## [What is needed]
A faithful copy is needed. Set down all of the data below exactly.

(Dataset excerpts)

====================

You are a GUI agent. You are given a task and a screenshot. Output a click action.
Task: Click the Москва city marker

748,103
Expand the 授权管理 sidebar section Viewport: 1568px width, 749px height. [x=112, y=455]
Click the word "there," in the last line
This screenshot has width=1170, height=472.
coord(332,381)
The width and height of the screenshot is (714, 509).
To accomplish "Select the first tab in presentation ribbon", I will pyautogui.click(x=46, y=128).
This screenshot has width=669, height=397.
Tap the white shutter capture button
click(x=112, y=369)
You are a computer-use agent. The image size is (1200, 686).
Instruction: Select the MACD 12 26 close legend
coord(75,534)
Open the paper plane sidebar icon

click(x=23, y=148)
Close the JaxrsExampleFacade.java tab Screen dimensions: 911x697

====================

## [Task solution]
You are a GUI agent. You are given a task and a screenshot. Output a click action.
Task: Click the Москва city marker

748,103
Expand the 授权管理 sidebar section Viewport: 1568px width, 749px height. [x=112, y=455]
Click the word "there," in the last line
This screenshot has width=1170, height=472.
coord(332,381)
The width and height of the screenshot is (714, 509).
To accomplish "Select the first tab in presentation ribbon", I will pyautogui.click(x=46, y=128).
This screenshot has width=669, height=397.
Tap the white shutter capture button
click(x=112, y=369)
You are a computer-use agent. The image size is (1200, 686).
Instruction: Select the MACD 12 26 close legend
coord(75,534)
Open the paper plane sidebar icon

click(x=23, y=148)
Close the JaxrsExampleFacade.java tab Screen dimensions: 911x697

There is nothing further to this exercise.